[Extract]
4.3 Results and Discussions

Table 4 shows simulation results of scheduling algorithms solving scheduling problems with 7,495 VMs and 5,000 physical machines (hosts), in which VM’s data is converted from the first 400 jobs in the HPC2N Seth log-trace [1]. None of the algorithms use VM migration techniques, and all of them satisfy the Quality of Service (i.e. allocates all resources that user VM requested on-time). We use total energy consumption as the performance metrics for evaluating these VM allocation algorithms. The energy saving shown in both Table 4 is the reduction of total energy consumption of the corresponding algorithm compared to the baseline PABFD [6] algorithm.

Table 4 shows that our ETRE-ST/LFT/LDTF compared to PABFD [6], can reduce the total energy consumption on the average by 48 %, and 49 % respectively compared to norm-based vector bin-packing algorithms (VBP-Norm-L1/L2) in simulations with the first 400 jobs of the HPC2N Seth log-trace.

[Short problem 1] Give the scheduling results passage again, from the words "Table 4 shows simulation" through "PABFD [6] algorithm.", renaming "total energy consumption" to "overall power use" everywhere it appears in that stretch.
The text and the rows come from separate sources.

[Source material]
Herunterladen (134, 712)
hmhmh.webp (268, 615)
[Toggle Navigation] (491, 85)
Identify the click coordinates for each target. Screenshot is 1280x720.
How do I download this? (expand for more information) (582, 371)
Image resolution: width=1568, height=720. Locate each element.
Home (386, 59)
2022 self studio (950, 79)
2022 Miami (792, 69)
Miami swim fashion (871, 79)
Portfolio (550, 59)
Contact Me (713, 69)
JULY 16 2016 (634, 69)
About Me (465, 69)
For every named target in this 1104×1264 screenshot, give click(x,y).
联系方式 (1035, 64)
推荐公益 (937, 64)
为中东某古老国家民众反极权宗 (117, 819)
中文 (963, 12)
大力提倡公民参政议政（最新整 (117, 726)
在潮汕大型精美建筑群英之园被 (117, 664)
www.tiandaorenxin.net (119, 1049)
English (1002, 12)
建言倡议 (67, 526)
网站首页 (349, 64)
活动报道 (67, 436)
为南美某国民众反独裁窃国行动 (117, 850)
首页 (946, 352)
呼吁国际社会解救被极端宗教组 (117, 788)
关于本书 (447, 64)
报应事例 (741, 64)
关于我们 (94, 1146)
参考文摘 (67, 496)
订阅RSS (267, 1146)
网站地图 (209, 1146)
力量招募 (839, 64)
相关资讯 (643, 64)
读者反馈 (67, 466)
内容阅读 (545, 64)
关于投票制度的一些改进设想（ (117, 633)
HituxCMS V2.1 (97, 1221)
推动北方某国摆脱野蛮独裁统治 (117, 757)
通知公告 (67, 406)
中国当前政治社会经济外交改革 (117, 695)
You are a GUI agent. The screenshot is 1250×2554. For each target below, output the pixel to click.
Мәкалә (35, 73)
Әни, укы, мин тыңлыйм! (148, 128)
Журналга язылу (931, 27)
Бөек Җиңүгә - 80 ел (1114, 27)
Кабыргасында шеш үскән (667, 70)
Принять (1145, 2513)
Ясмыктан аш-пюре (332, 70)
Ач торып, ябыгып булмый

[Short problem 2] Set down the rows word for word, beginning at the row line that contains "Contact Me (713, 69)" and stopping after the row line that contains "推动北方某国摆脱野蛮独裁统治 (117, 757)", with both of those lines included.

[Task answer 1]
Table 4 shows simulation results of scheduling algorithms solving scheduling problems with 7,495 VMs and 5,000 physical machines (hosts), in which VM’s data is converted from the first 400 jobs in the HPC2N Seth log-trace [1]. None of the algorithms use VM migration techniques, and all of them satisfy the Quality of Service (i.e. allocates all resources that user VM requested on-time). We use overall power use as the performance metrics for evaluating these VM allocation algorithms. The energy saving shown in both Table 4 is the reduction of overall power use of the corresponding algorithm compared to the baseline PABFD [6] algorithm.

[Task answer 2]
Contact Me (713, 69)
JULY 16 2016 (634, 69)
About Me (465, 69)
For every named target in this 1104×1264 screenshot, give click(x,y).
联系方式 (1035, 64)
推荐公益 (937, 64)
为中东某古老国家民众反极权宗 (117, 819)
中文 (963, 12)
大力提倡公民参政议政（最新整 (117, 726)
在潮汕大型精美建筑群英之园被 (117, 664)
www.tiandaorenxin.net (119, 1049)
English (1002, 12)
建言倡议 (67, 526)
网站首页 (349, 64)
活动报道 (67, 436)
为南美某国民众反独裁窃国行动 (117, 850)
首页 (946, 352)
呼吁国际社会解救被极端宗教组 (117, 788)
关于本书 (447, 64)
报应事例 (741, 64)
关于我们 (94, 1146)
参考文摘 (67, 496)
订阅RSS (267, 1146)
网站地图 (209, 1146)
力量招募 (839, 64)
相关资讯 (643, 64)
读者反馈 (67, 466)
内容阅读 (545, 64)
关于投票制度的一些改进设想（ (117, 633)
HituxCMS V2.1 (97, 1221)
推动北方某国摆脱野蛮独裁统治 (117, 757)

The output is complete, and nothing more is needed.